This Historical Marker is located at the Corner of N. College & E. Travis St., La Grange inside the Old City Cemetery-La Grange and was organized on December 14, 1837. The county was formed out of part of two adjoining counties, Bastrop and Colorado and was named after the American Revolution hero General LaFayette. The early settlers were Anglo’s, mainly from the southern states. In the 1840’s and 1850’s, many Germans and Czechs immigrated to Fayette County. Today the County has an estimated population of 21,768.
The Historical Marker Reads:
Although voted 600 against to 580 for secession, began Confederate recruiting in June 1861. La Grange was headquarters for 22nd Brigade, Texas State Troops, Brig. Gen. Wm. G. Webb commanding, of which 18 companies (1,238 men ) and 72 officers were from Fayette. Special county war taxes provided relief for soldiers’ families. Funds were also raised by the famous “Cow Order” for seizure of strays.

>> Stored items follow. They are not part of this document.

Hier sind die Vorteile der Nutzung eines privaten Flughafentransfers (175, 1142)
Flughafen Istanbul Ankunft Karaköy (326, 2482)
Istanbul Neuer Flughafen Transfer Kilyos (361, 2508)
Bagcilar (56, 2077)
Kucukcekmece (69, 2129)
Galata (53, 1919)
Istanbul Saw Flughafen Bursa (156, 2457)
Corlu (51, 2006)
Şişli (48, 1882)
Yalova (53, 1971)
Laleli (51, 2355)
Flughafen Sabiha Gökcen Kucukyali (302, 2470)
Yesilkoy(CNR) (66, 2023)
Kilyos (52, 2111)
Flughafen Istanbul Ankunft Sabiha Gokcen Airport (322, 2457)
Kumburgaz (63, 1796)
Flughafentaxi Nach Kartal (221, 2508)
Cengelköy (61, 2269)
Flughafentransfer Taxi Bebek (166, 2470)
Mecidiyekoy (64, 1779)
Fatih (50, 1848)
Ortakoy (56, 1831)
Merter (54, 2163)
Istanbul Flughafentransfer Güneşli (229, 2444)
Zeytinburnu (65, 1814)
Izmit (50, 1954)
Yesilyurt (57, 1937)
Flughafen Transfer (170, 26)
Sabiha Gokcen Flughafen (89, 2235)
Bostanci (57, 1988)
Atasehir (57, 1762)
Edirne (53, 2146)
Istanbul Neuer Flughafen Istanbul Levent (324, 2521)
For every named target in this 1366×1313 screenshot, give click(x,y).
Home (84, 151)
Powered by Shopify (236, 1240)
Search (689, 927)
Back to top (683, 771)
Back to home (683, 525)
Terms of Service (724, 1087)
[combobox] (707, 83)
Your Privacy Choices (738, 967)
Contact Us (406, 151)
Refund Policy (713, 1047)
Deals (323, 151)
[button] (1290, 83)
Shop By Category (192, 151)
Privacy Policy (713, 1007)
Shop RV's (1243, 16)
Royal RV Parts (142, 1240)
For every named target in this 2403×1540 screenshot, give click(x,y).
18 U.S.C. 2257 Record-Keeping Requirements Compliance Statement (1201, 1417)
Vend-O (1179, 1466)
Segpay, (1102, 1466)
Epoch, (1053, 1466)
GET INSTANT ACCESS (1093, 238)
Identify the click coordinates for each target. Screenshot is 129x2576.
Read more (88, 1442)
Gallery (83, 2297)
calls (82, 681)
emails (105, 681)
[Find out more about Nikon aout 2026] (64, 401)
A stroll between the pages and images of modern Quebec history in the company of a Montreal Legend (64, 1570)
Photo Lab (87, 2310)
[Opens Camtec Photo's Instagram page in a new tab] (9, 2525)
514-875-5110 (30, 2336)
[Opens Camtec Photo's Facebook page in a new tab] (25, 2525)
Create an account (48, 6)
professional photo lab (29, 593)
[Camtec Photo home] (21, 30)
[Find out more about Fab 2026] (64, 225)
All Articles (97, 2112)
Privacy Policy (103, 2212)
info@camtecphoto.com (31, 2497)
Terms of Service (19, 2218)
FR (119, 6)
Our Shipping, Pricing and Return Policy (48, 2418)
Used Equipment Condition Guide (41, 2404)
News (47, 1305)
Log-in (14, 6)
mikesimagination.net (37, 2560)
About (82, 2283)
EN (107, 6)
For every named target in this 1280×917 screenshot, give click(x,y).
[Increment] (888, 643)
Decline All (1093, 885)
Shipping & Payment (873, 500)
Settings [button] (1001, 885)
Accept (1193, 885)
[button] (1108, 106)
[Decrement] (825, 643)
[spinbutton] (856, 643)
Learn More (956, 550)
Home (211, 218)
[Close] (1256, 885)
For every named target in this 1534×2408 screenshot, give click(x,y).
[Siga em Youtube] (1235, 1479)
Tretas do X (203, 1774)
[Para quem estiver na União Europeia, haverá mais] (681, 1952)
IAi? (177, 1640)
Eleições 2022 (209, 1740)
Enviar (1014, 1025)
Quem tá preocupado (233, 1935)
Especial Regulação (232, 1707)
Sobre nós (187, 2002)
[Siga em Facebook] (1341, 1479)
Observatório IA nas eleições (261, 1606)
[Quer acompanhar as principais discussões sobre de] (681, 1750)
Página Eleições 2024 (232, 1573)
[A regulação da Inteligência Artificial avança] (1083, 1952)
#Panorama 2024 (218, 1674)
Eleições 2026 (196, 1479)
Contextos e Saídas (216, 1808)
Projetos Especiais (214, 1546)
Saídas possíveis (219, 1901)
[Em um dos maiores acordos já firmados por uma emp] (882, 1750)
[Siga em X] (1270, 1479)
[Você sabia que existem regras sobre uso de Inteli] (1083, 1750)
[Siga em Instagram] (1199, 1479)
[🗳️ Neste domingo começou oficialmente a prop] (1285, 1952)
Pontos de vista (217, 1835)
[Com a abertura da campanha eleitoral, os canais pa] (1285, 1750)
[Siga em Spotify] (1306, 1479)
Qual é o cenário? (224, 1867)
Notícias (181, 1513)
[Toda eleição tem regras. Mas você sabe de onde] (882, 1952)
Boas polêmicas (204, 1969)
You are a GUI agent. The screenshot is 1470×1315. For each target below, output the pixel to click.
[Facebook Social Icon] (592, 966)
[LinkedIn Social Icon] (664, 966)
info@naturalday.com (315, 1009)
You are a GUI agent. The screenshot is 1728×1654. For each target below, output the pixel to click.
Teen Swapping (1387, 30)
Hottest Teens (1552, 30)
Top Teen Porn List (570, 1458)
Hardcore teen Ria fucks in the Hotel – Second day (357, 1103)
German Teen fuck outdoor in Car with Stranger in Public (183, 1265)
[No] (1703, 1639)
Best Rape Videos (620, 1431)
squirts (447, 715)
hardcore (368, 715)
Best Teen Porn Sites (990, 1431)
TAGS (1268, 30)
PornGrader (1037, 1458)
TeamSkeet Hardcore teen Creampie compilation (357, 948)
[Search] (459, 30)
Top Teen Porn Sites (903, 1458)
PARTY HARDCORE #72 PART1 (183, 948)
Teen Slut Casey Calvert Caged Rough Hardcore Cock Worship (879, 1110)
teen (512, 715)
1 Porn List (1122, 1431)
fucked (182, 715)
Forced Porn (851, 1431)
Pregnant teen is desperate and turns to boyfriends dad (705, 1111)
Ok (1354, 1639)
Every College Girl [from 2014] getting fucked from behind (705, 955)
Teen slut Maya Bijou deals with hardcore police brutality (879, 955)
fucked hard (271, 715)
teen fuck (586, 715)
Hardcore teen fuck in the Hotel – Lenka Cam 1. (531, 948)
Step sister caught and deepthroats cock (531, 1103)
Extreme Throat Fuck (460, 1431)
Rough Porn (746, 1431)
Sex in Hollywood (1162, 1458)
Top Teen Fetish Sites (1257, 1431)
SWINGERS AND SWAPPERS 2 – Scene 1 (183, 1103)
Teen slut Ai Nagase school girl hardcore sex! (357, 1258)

Censors here banned exchanges of mail with the U.S. Confederate cotton gathered in and stored at La Grange and Round Top was freighted to Mexico by local men hauling 5 or more bales on each 3-months-long trip. In 1863 a dozen teamsters lost outfits and barely saved themselves when bandits struck near Roma, on the Mexican border. Gen. Webb and Cols. John C. and Wm.F. Upton were Fayette County men. Local C.S.A. units were commanded by Capts. Ira G. Killough and Ben Shropshire, who fought in the Arizona-New Mexico campaign. Gen. Tom Green, first county surveyor, and Indian fighter and hero of San Jacinto and the Mexican war, had a part in such Confederate victories as the recapture of Galveston and the Battle of Mansfield, La.